To best communicate through visuals, you must consider the impact, story and message. One way of finding a story within a story is through the image crop.

Image cropping works hand in hand with composition, excluding unwanted or distracting elements and getting straight to the message. When choosing images for your website and brand, the same image may be used with multiple cropped formats across your marketing, so understanding the core message is vital.

The Original

Whether commissioning a photographer, using stock imagery or creating in AI, you’ll first need to consider the art direction problem. The art direction problem encompasses the requirement of multiple crops of the same image for viewing websites on different devices, for example, a landscape banner on a desktop or a vertical crop on a mobile. The photo above shows the original stock image of a mountaineer in Patagonia.
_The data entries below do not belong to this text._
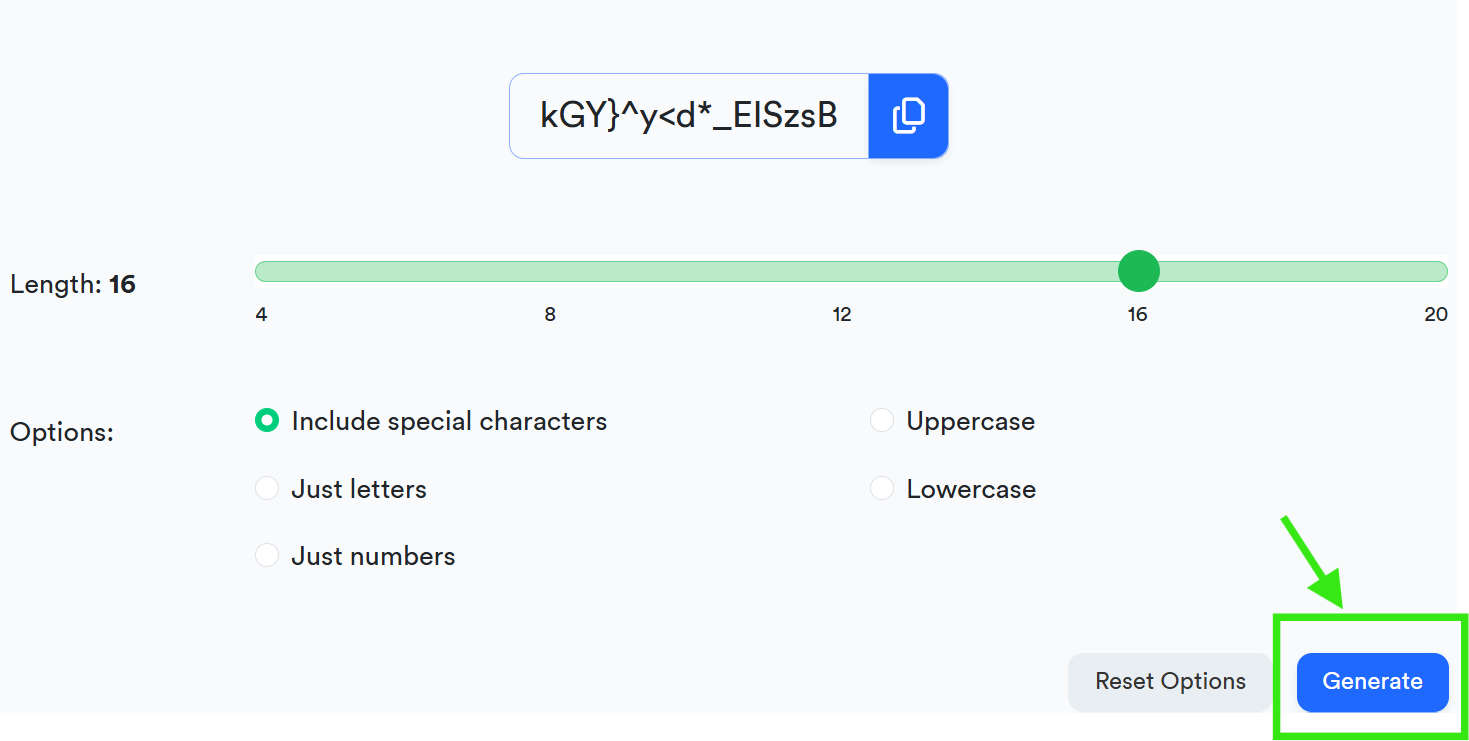The height and width of the screenshot is (741, 1469).
Task: Set slider to the 12 tick label
Action: tap(842, 315)
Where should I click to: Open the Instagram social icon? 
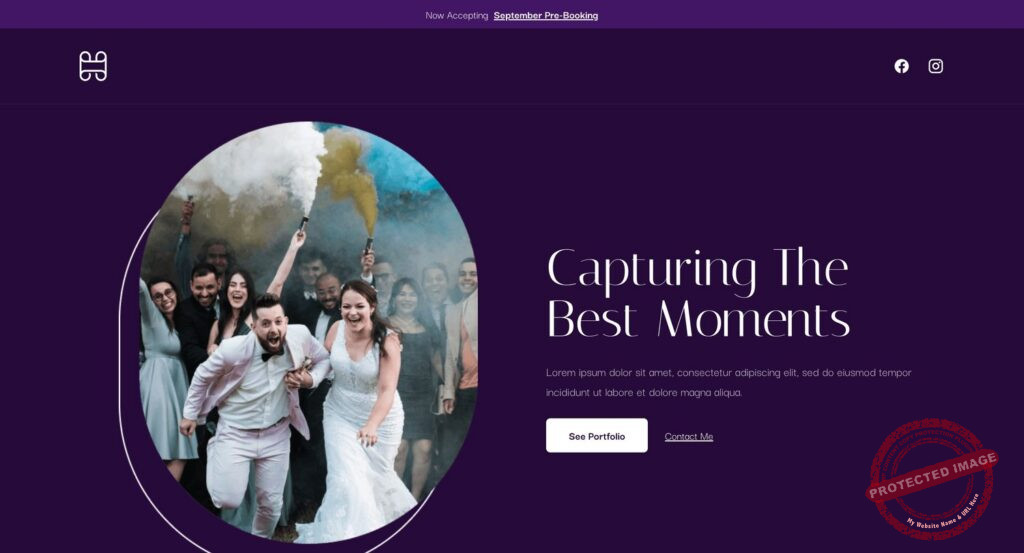tap(935, 66)
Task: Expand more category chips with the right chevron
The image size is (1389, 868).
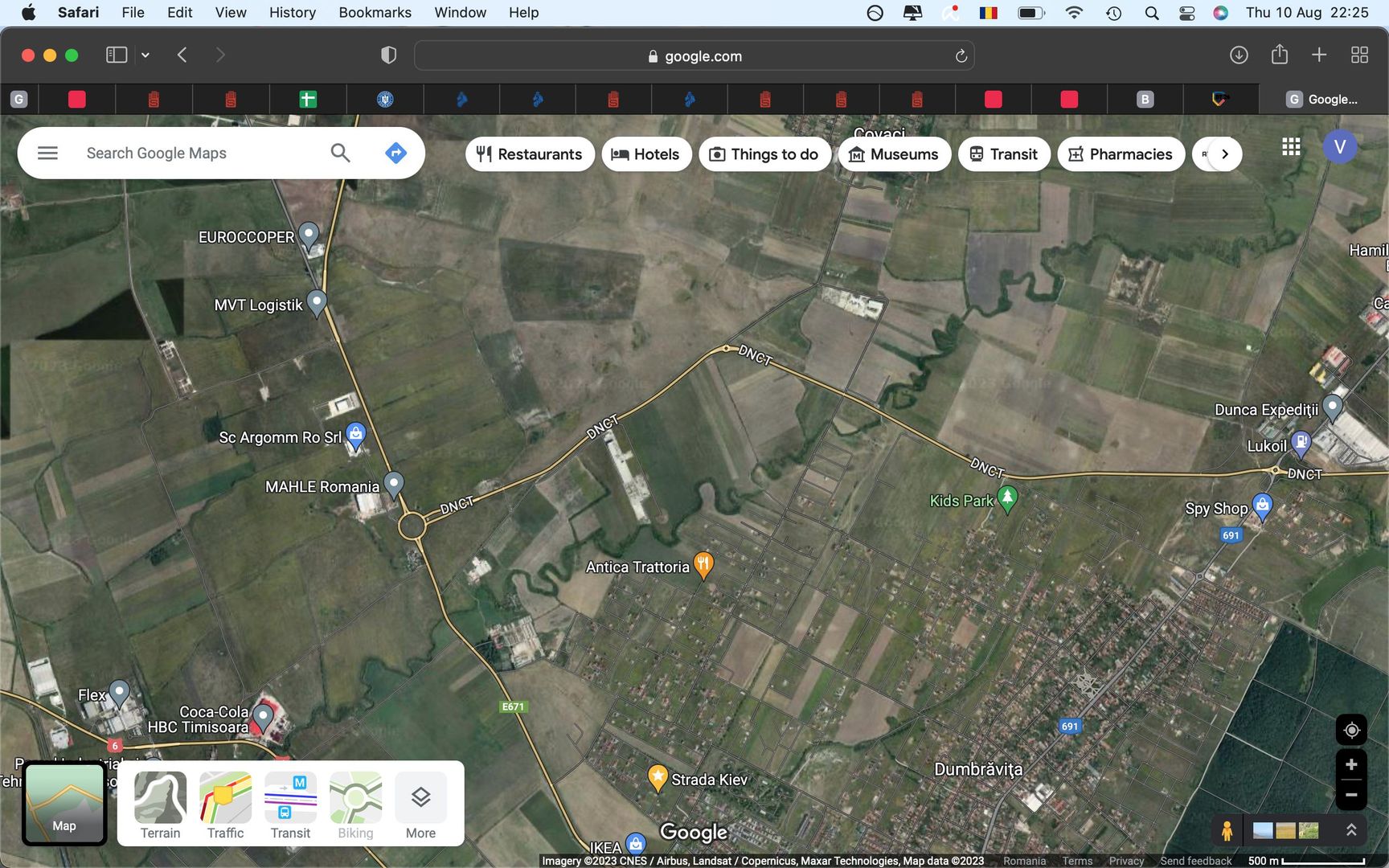Action: coord(1223,154)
As you can see, it has been photographed with space, providing options for cropping and room for headlines and copy text.

Desktop Landscape Hero Image

By eliminating the right-hand side and a portion of the sky, your eye is drawn to the mountaineer in the image. By placing on the dominant third and walking to the left, space has been left for his destination. There is also a repetition of tone (trousers and sand, rucksack and sky). This is an impactful crop, cutting through to the core story but allowing room for copy if needed.

Desktop Landscape Hero Banner

Landscape banner crops are often the hardest to consider when choosing a hero image. As mentioned, it’s the perfect image choice because the photographer took this image wider without a final, tighter crop. As with crop 1, the impact is key. The image has been more aggressively cropped from the top, bottom and right-hand side. Positioning the mountaineer on the dominant third, with negative space to the left, works either with or without copy.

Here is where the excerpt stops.